Other ancient occupations were basket
weaving, leather tanning and shoe making. Pillow lacemaking also became
widespread, but this disappeared in the 19th century with the coming of
machine-made lace at Nottingham. Boot making, however, became more
substantial, with the specialisations begun in workshops from the late 18th
century, such as heel making. The first factory was opened in Sheep Street
in 1851, and can still be seen, though now converted into shops, opposite the
Golden Lion Inn. The introduction of machinery met with some
opposition. Men refused to work machines for closing upper parts of the
boots, thus women came in to the industry. Wellingborough was notable for
the comparatively large number of women employed in footwear manufacture, which
remained the town's most important industry during the latter half of the 19th
and the first half of the 20th centuries.
In 1845 and 1860 respectively, the London and
North Western Railway (Northampton / Peterborough branch line) and Midland
Railway reached the town. Between these dates ironstone mining and steel
production began. An industrial corridor emerged on the Ise / Midland
Railway line corridor, with two sets of blast furnaces, brickworks, maltings, an
engineering plant and a tannery. The tannery, flour mills and ironstone
quarries adjoined the Nene bridge and rail facility at Little Irchester.
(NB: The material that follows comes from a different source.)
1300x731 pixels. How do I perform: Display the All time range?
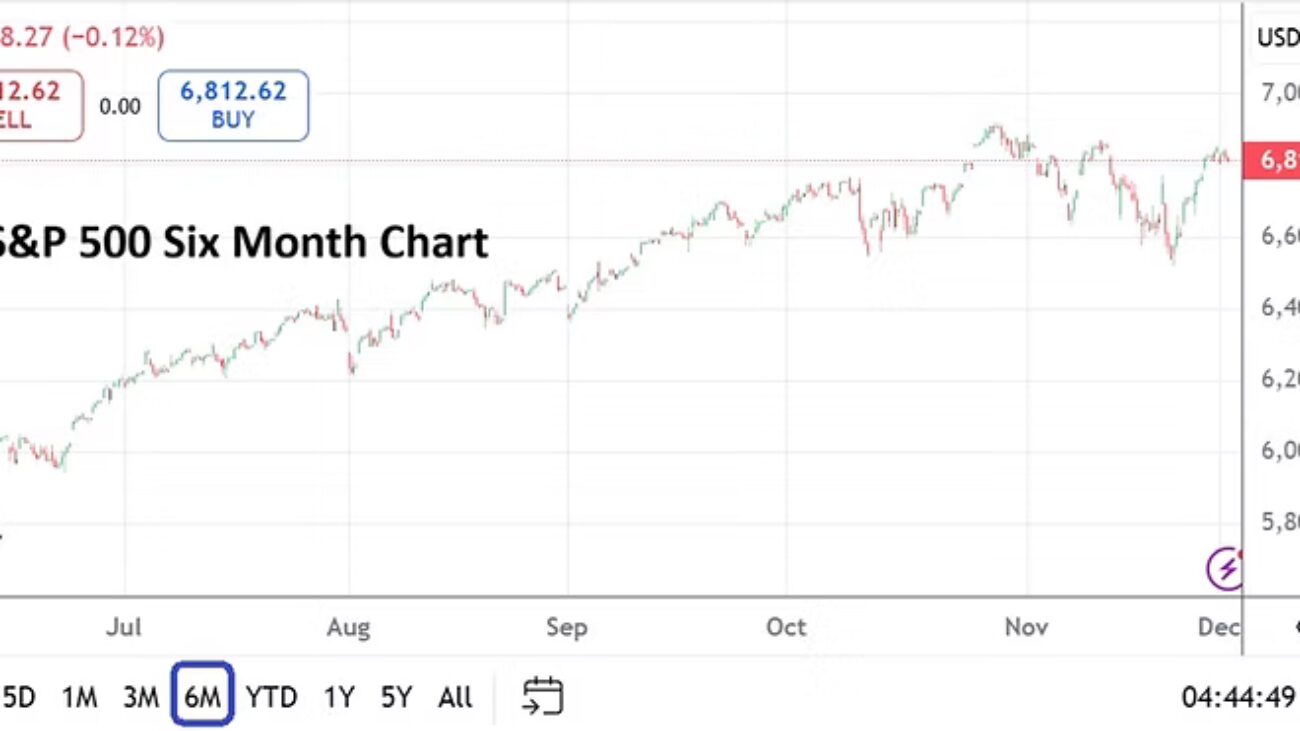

There was a large scale expansion of the town
towards the Midland Railway line from 1861, when the population was 6,382.
By 1901 it was 18,412. The railway itself was a large employer, with
important freight traffic, marshalling yards, and a locomotive maintenance
depot.
The all-over-town expansion saw
ecclesiastical parishes emerge, and churches such as St Barnabas', All Saints'
and St Mary's (which many experts consider to have the finest neo-Gothic
interior in England) were built. The unique Congregational Church of 1875
(now United Reformed) in High Street may be said to typify the triumph of
Noncomformist achievement in a market town.
The original market charter dates from 1201,
but markets for sheep, pigs, cattle, horses and cheese each had their place in
the town - some being called 'fairs'. The general market days were
Wednesday and Saturday by about 1930. In addition there is now a Friday
market and since 1984 a bric à brac market on Tuesdays.
Since the Second World War, there have been
dramatic changes in the size and make-up of the population, especially since its
designation as an expanding town. In addition to the influx of people from
London and other cities, Wellingborough has become the home of a wide variety of
ethnic minority groups. Approximately eight per cent of the town's
population are of Afro-Caribbean or Asian origin. In addition there are
not insignificant numbers of Irish, Polish, Italian, Ukranian, Chinese and
Vietnamese people. The reorganisation of local government in 1974 saw the
Urban and Rural Districts merge to become a Borough, which is now twinned with
the French town of Niort and the German town of Wittlich.
The post-war decline of the shoe industry and
the disappearance of the iron production and brewing industries has become part
of history. Now, there is a multiplicity of industries on the Denington,
Finedon Road and Park Farm Industrial Estates.
Today, Wellingborough and its surrounding
parishes is home to an estimated 68,000 people.